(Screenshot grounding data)
--- START ---
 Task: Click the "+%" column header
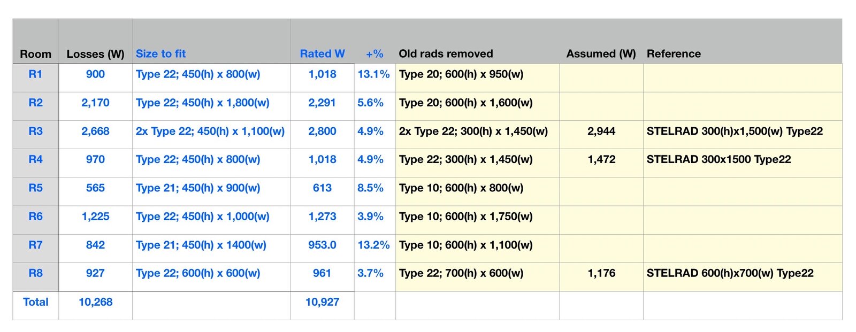coord(375,53)

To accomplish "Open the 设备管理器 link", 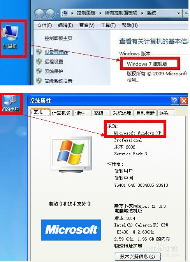I will [x=56, y=52].
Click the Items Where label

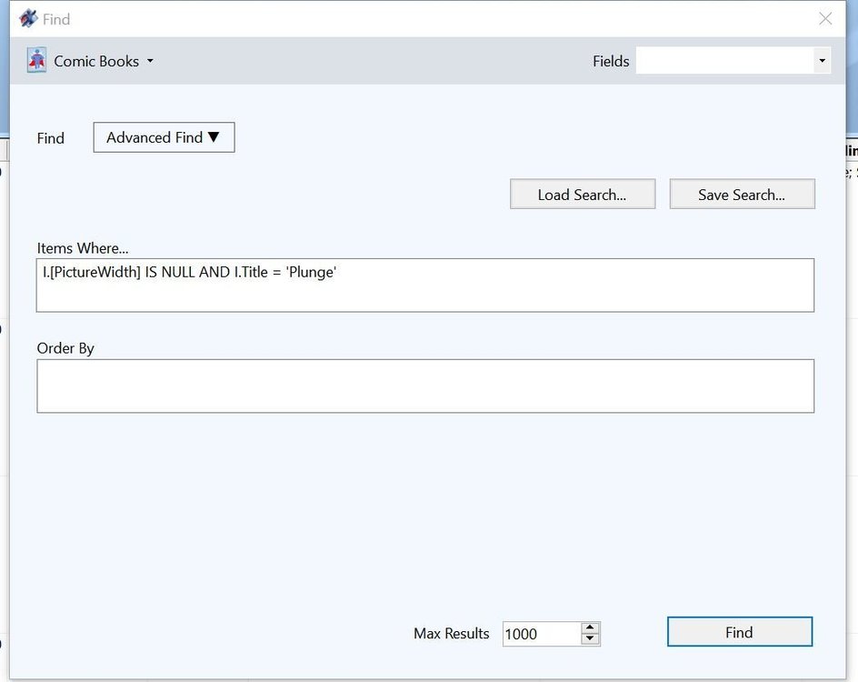pyautogui.click(x=83, y=248)
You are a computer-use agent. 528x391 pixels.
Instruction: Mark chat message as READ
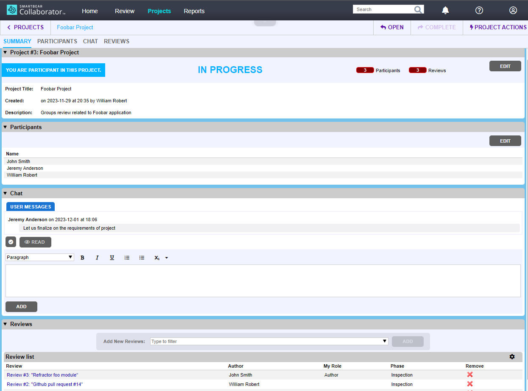coord(35,242)
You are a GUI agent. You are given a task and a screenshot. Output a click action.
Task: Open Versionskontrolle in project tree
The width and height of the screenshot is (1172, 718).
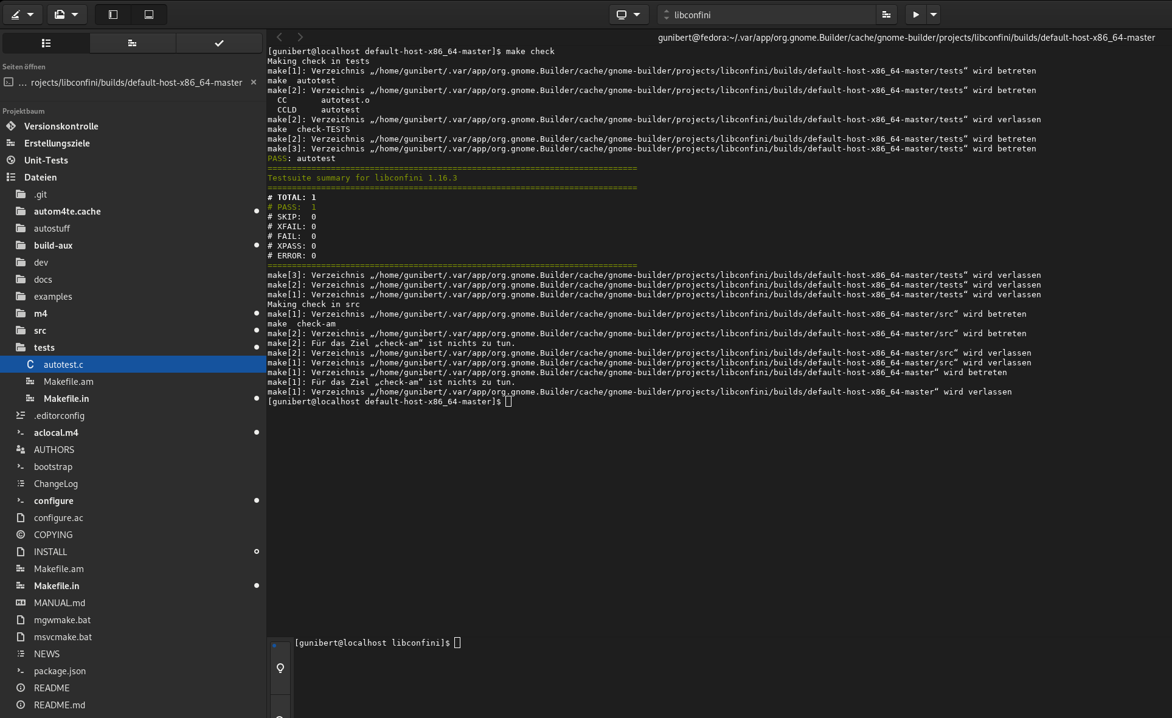61,126
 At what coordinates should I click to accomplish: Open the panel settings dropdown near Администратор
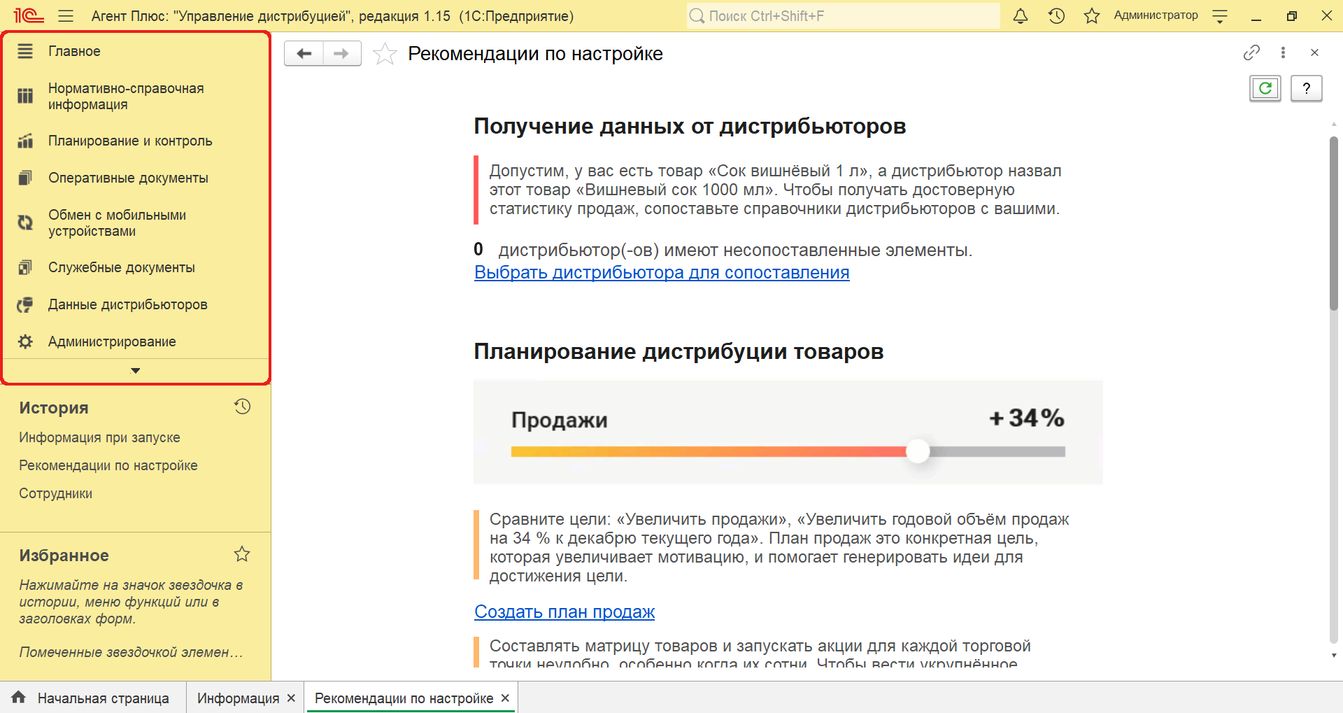pos(1220,17)
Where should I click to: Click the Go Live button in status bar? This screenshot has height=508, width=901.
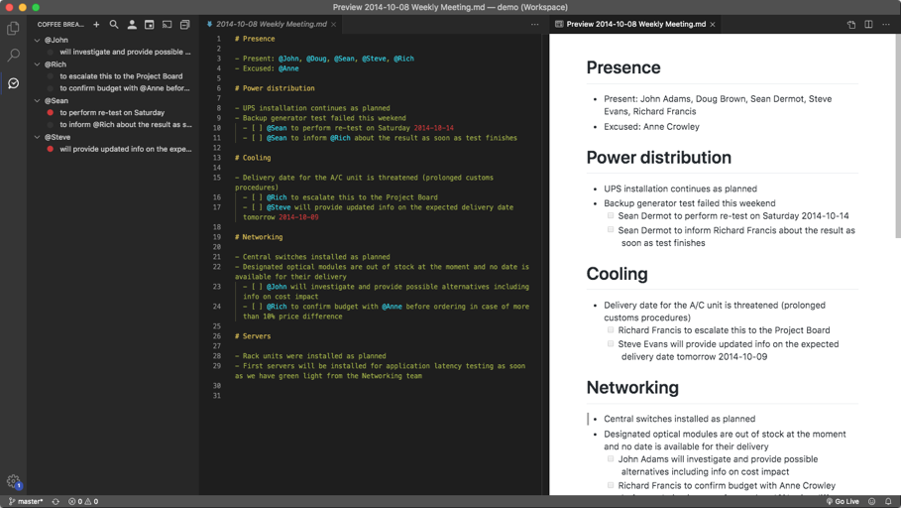point(843,502)
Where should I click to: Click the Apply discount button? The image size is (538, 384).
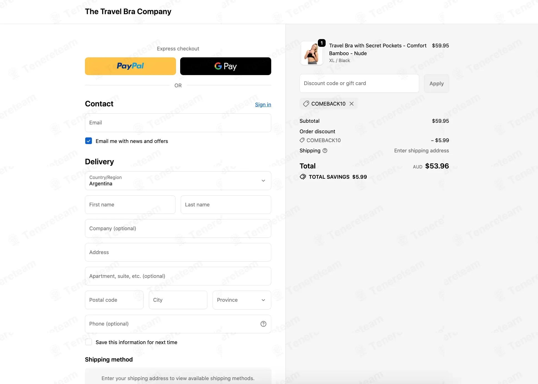436,83
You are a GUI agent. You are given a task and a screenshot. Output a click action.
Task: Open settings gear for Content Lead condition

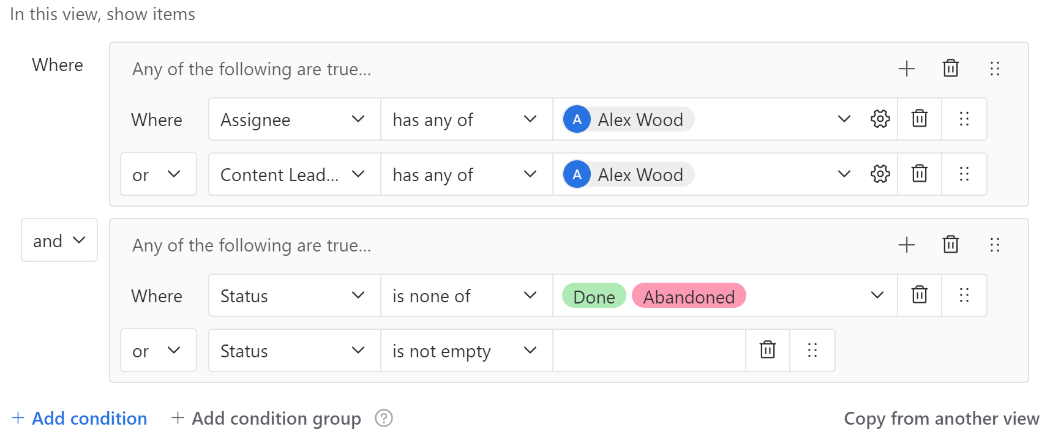click(880, 174)
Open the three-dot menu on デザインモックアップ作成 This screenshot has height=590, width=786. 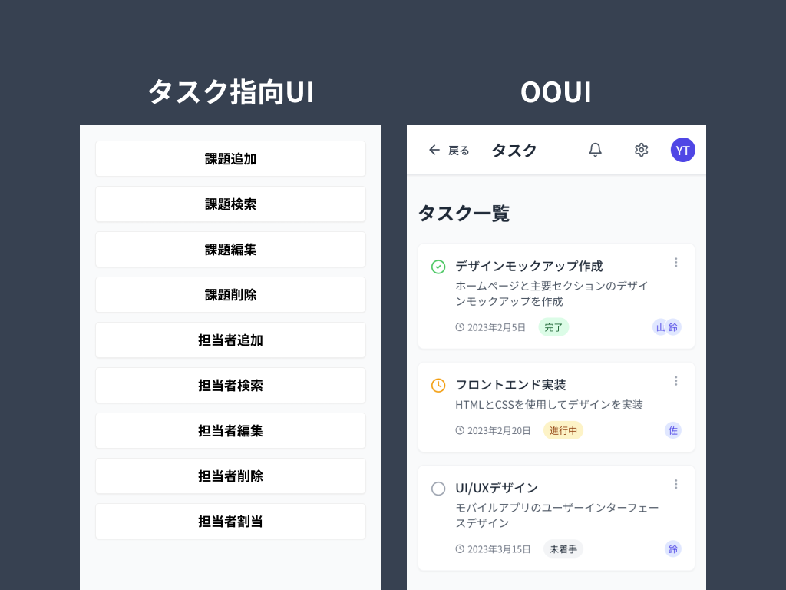pos(675,263)
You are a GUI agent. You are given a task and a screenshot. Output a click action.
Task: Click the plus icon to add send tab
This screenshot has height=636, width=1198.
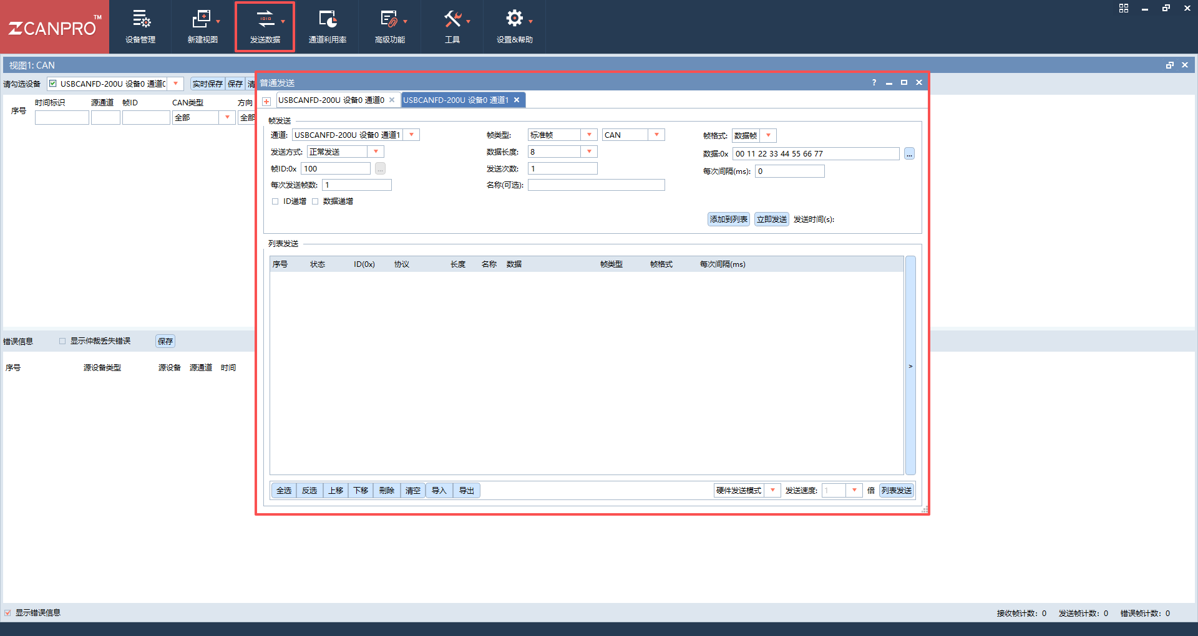(266, 101)
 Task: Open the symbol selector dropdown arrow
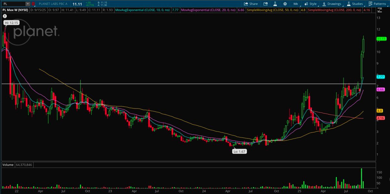coord(28,4)
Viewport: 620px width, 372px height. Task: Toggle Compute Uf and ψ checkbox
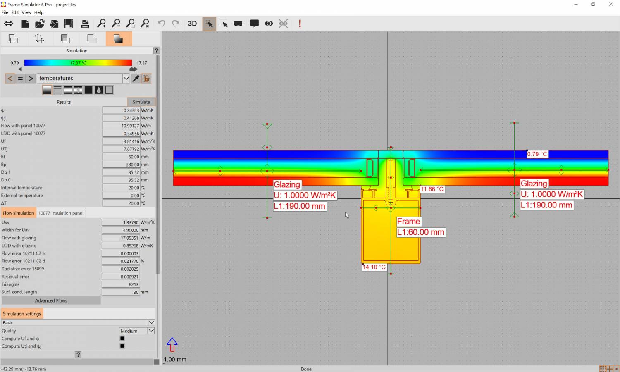[x=122, y=339]
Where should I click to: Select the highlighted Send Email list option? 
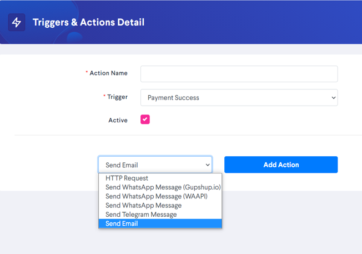pyautogui.click(x=160, y=223)
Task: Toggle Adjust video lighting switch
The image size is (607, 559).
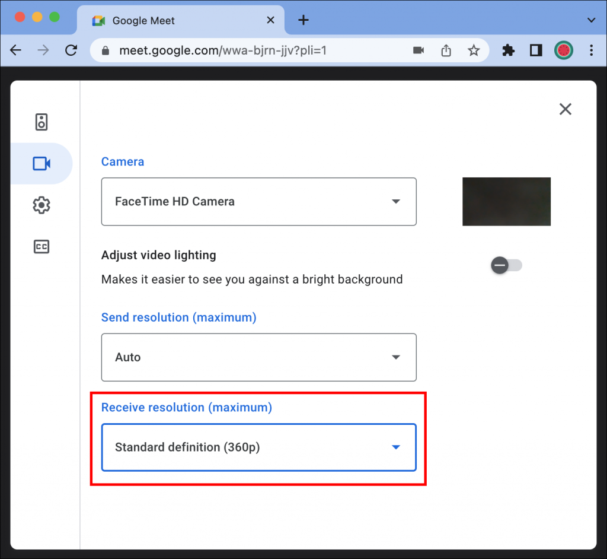Action: point(506,265)
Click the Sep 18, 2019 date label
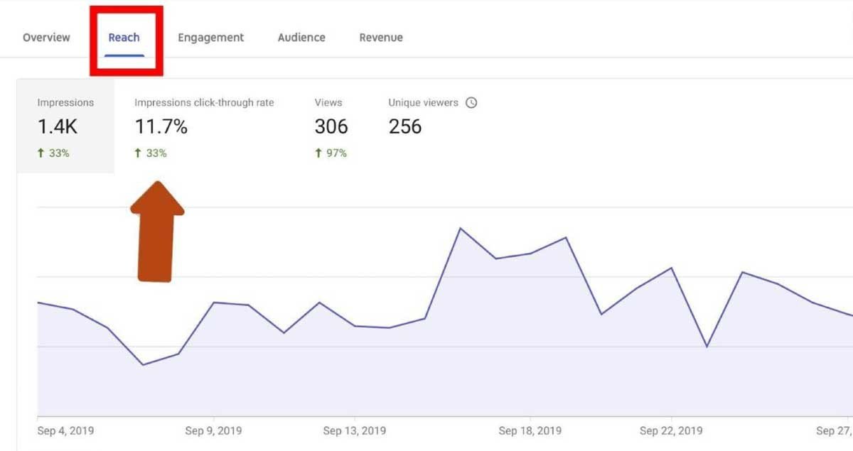Viewport: 853px width, 451px height. (x=530, y=430)
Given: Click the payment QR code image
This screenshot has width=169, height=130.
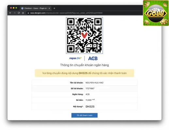Looking at the screenshot, I should coord(85,35).
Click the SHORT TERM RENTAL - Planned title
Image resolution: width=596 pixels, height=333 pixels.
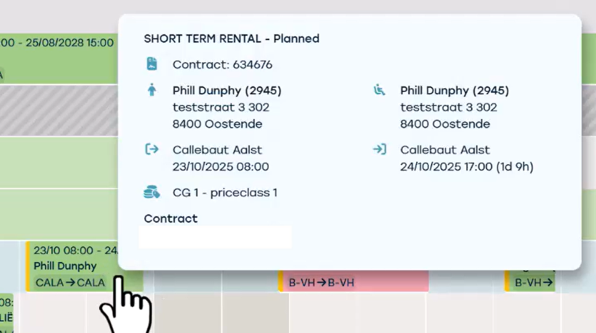(231, 38)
--- END ---
_ABOUT THIS TASK_.
Starting at the line containing "Viewport: 620px width, 372px" and stopping at the line containing "Given: Click the payment QR code image", output every line above exactly, both ends included, with pictures omitted.

_RESPONSE_.
Viewport: 620px width, 372px height. Task: Toggle Compute Uf and ψ checkbox
[x=122, y=339]
Where should I click to: Select the highlighted Send Email list option? 
pyautogui.click(x=160, y=223)
Task: Toggle Adjust video lighting switch
The image size is (607, 559).
Action: point(506,265)
Click the Sep 18, 2019 date label
Viewport: 853px width, 451px height. (x=530, y=430)
Given: Click the payment QR code image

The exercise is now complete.